Juliette Lewis is perfectly cast as the droll Camille, a square peg in round-holed world. Every month, she lunches with wealthy gal pals Lisa (Samantha Mathis) and Irene (Robin Tunney), who keep her around for a self-esteem boost. Lisa calls Camille for her “unique perspective” whenever she feels jealousy towards Irene: “Resentment is like drinking poison and waiting for the other person to die,” Camille tells her, deadpan, helpful, bemused by the governing principles of female friendship.
Soft colours and artificial lighting harmonise with the sweet, distinct voice of Melanie Griffith as the narrator, who affords this strange story an otherworldly quality from the outset. Kramer uses the body swap conceit: instead of two people switching places, Camille’s soul finds its way into a strong yet delicate wooden chair. In Kramer’s hands, it reads as melancholy melodrama rather than science fiction.
The chair is bought by another woman, Marta (Alisa Torres), as a parting gift for her ex-lover, Olivier (Mamoudou Athie), but before it is delivered to him, Camille and the chair swap ‘bodies’. Kramer uses superimpositions and a dance sequence to signal the switch. Camille’s soul, now trapped in the chair, unwittingly becomes the object of Olivier’s desire. Both reduced to and removed from her ‘to be looked-at-ness’, the chair as Camille and Camille as the chair represent a perverse incantation of Laura Mulvey’s theory of the male gaze.
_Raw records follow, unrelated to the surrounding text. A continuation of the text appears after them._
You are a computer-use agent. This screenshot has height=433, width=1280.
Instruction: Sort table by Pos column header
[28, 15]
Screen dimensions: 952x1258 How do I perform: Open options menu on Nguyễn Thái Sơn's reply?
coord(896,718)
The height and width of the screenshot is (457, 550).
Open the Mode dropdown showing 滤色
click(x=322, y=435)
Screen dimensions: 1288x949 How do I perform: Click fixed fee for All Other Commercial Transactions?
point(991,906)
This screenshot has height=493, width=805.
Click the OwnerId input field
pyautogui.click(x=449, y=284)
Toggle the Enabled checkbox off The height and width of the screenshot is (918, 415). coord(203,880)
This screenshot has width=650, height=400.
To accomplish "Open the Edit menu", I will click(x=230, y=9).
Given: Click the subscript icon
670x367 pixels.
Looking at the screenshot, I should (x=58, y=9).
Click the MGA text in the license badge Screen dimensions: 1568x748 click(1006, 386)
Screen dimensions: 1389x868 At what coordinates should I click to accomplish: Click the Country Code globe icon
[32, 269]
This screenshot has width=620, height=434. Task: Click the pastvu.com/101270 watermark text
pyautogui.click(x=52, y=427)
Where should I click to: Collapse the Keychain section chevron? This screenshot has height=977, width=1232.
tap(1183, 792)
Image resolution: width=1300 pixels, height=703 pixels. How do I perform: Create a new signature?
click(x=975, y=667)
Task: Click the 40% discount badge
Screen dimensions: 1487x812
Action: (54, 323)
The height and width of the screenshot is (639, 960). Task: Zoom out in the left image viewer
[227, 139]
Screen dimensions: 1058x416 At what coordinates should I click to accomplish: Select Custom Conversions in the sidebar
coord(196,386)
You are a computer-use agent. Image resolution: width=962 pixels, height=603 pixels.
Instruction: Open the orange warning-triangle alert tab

Here, the woman, the object and the male gaze are all equally demoralised.
When the time inevitably comes for Camille and the chair to swap back, Kramer’s signature mix of melodrama and deadpan delivery give way to raw emotion. Much like Andrea Riseborough’s performance in Please Baby Please, Lewis reminds us that she can go there – and then some.
Kramer’s Pina Bausch-inspired dance sequences, hazy 1980s music video lighting and a cameo from Udo Kier combine to create a stunning fantasy world where the everyday possesses an eerie, erotic edge.